18. The fluid-dispensing unit of claim 17, wherein the straw
retainer includes a left retention nub and a right retention nub
and the left and right retention nubs are configured to mate with
the straw in frictional engagement to secure the straw in a fixed
position that is parallel and adjacent to the fluid-storage can
when the swivel knuckle is in the first position.
19. The fluid-dispensing unit of claim 18, wherein the can lid
further includes a shell top platform formed to include an actuator
aperture that receives the actuator, the straw retainer is coupled
to the shell top platform for movement therewith, and the straw
retainer is arranged axially between the shell top platform and the
container and outward radially away from the container.
20. The fluid-dispensing unit of claim 17, wherein the can lid is
formed to include a number of gripping ribs that extend radially
outward from the can lid to provide a contoured feature around a
periphery of the can lid to allow a user to grip the can lid when
dispensing pressurized fluid from the fluid-dispensing unit.
Description
PRIORITY CLAIM
[0001] This application claims priority under 35 U.S.C.
.sctn.119(e) to U.S. Provisional Application Ser. No. 61/781,434,
filed Mar. 14, 2013, which is expressly incorporated by reference
herein.
BACKGROUND
[0002] The present disclosure relates to a dispensing closure for a
container in which a dispensable fluid is stored, and particularly
to a trigger-actuated dispensing closure. More particularly, the
present disclosure relates to a dispensing closure for a container
that includes a straw for dispensing fluid.
SUMMARY
[0003] A fluid-dispensing unit in accordance with the present
disclosure includes a fluid-storage can, a fluid-discharge
controller, and a discharge unit coupled to the fluid-discharge
controller. The fluid-storage can includes a container formed to
include a fluid reservoir and a fluid discharger coupled to the
container to communicate with the fluid reservoir in the container
and allow pressurized fluid to exit the fluid-storage can in
response to engagement of an actuator of the fluid-discharge
controller. The discharge unit is configured to direct the exiting
fluid through a spray path in response to engagement of the
actuator.
[0004] In illustrative embodiments, a fluid-dispensing unit in
accordance with the present disclosure includes a fluid-storage
can, a fluid-discharge controller, and a dual-discharge unit
coupled to the fluid-discharge controller. The fluid-storage can
includes a container formed to include a fluid reservoir and a
fluid discharger coupled to the container to communicate with the
fluid reservoir in the container and allow pressurized fluid to
exit the fluid-storage can in response to engagement of an actuator
of the fluid-discharge controller.
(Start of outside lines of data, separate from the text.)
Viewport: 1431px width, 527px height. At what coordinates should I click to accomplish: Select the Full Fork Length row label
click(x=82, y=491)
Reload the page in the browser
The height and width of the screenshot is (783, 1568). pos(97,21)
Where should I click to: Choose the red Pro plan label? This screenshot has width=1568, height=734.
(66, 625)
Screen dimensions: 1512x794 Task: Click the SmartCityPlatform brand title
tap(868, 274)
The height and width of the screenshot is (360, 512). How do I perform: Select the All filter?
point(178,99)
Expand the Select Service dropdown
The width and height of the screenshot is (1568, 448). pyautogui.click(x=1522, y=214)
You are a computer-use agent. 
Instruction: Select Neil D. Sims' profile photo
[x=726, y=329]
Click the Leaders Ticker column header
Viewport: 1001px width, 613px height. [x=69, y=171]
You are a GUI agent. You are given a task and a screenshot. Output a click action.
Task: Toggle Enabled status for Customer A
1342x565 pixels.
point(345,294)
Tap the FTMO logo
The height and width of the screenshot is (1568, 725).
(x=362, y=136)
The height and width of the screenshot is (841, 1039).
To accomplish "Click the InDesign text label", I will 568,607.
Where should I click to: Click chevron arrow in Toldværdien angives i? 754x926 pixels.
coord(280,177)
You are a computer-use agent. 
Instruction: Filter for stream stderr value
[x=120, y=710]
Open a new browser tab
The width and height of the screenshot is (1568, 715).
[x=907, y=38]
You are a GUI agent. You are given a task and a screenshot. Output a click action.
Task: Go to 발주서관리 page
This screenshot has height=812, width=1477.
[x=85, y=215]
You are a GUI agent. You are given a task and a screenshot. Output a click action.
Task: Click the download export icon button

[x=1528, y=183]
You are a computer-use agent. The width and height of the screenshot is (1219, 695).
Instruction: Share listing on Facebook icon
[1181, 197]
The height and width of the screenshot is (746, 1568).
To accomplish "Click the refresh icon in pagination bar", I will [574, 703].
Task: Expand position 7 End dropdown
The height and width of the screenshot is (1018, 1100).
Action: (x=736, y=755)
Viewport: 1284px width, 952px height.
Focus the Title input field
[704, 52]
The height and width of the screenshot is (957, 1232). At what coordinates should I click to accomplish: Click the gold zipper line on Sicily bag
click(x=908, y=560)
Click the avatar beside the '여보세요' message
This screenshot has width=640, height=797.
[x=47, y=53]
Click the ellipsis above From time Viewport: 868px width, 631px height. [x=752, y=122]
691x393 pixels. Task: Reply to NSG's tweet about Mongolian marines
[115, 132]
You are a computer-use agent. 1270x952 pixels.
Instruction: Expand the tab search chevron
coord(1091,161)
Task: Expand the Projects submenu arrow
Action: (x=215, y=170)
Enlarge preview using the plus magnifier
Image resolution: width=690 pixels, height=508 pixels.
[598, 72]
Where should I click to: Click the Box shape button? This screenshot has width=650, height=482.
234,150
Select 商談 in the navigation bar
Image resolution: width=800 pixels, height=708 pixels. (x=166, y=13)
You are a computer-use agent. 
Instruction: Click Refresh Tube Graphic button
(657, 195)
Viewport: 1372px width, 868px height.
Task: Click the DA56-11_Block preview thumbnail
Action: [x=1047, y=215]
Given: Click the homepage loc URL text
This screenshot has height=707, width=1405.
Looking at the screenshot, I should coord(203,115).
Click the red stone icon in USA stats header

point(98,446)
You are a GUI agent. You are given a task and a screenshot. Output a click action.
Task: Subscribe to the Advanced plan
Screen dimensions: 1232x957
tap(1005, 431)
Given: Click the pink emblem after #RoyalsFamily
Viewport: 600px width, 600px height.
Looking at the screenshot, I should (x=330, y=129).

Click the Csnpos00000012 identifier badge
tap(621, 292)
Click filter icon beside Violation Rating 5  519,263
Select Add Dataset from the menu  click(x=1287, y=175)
The dual-discharge unit is
configured to direct such exiting fluid through either spray path
or a straw path, depending on the pivoting orientation of the
dual-discharge unit with respect to the fluid-discharge
controller.
[0005] In illustrative embodiments, the fluid-discharge controller
includes a hood. The hood is arranged to extend above and around
the dual-discharge unit to provide protection to the dual-discharge
unit against unintended damage from external forces.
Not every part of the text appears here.